"""
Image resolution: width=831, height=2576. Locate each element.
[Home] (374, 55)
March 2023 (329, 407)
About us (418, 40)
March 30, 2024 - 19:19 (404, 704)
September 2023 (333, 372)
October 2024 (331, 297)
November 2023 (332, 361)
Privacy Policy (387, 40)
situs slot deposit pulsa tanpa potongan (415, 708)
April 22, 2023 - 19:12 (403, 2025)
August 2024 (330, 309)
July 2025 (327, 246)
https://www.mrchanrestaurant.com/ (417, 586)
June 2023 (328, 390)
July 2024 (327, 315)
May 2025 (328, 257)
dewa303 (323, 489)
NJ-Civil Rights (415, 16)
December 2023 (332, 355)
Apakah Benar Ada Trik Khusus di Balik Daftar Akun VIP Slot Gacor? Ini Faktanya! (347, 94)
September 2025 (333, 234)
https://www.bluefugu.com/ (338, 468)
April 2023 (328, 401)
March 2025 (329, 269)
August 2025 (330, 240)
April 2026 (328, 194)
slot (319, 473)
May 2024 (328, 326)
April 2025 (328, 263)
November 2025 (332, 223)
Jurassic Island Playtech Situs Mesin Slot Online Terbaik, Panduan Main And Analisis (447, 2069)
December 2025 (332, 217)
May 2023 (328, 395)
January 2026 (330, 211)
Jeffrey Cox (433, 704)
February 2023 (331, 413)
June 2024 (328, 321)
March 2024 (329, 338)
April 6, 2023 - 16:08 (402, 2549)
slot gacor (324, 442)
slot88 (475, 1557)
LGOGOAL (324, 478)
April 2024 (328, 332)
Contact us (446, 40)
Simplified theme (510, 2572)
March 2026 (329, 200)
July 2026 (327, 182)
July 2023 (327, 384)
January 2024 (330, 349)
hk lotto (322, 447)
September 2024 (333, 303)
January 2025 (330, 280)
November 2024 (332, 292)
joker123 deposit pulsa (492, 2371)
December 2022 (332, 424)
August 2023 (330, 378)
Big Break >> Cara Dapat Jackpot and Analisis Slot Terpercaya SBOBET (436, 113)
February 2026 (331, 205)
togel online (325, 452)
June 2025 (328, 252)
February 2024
"""
Copy every one of the rows above character for character, in the same order.

### SOLUTION TO THIS PROBLEM
Image resolution: width=831, height=2576. Locate each element.
[Home] (374, 55)
March 2023 (329, 407)
About us (418, 40)
March 30, 2024 - 19:19 (404, 704)
September 2023 (333, 372)
October 2024 (331, 297)
November 2023 (332, 361)
Privacy Policy (387, 40)
situs slot deposit pulsa tanpa potongan (415, 708)
April 22, 2023 - 19:12 (403, 2025)
August 2024 (330, 309)
July 2025 (327, 246)
https://www.mrchanrestaurant.com/ (417, 586)
June 2023 (328, 390)
July 2024 (327, 315)
May 2025 (328, 257)
dewa303 (323, 489)
NJ-Civil Rights (415, 16)
December 2023 (332, 355)
Apakah Benar Ada Trik Khusus di Balik Daftar Akun VIP Slot Gacor? Ini Faktanya! (347, 94)
September 2025 (333, 234)
https://www.bluefugu.com/ (338, 468)
April 2023 (328, 401)
March 2025 (329, 269)
August 2025 (330, 240)
April 2026 (328, 194)
slot (319, 473)
May 2024 (328, 326)
April 2025 (328, 263)
November 2025 (332, 223)
Jurassic Island Playtech Situs Mesin Slot Online Terbaik, Panduan Main And Analisis (447, 2069)
December 2025 (332, 217)
May 2023 (328, 395)
January 2026 (330, 211)
Jeffrey Cox (433, 704)
February 2023 (331, 413)
June 2024 (328, 321)
March 2024 (329, 338)
April 6, 2023 - 16:08 (402, 2549)
slot gacor (324, 442)
slot88 (475, 1557)
LGOGOAL (324, 478)
April 2024 (328, 332)
Contact us (446, 40)
Simplified theme (510, 2572)
March 2026 (329, 200)
July 2026 (327, 182)
July 2023 (327, 384)
January 2024 (330, 349)
hk lotto (322, 447)
September 2024 (333, 303)
January 2025 (330, 280)
November 2024 (332, 292)
joker123 deposit pulsa (492, 2371)
December 2022 (332, 424)
August 2023 (330, 378)
Big Break >> Cara Dapat Jackpot and Analisis Slot Terpercaya SBOBET (436, 113)
February 2026 (331, 205)
togel online (325, 452)
June 2025 (328, 252)
February 2024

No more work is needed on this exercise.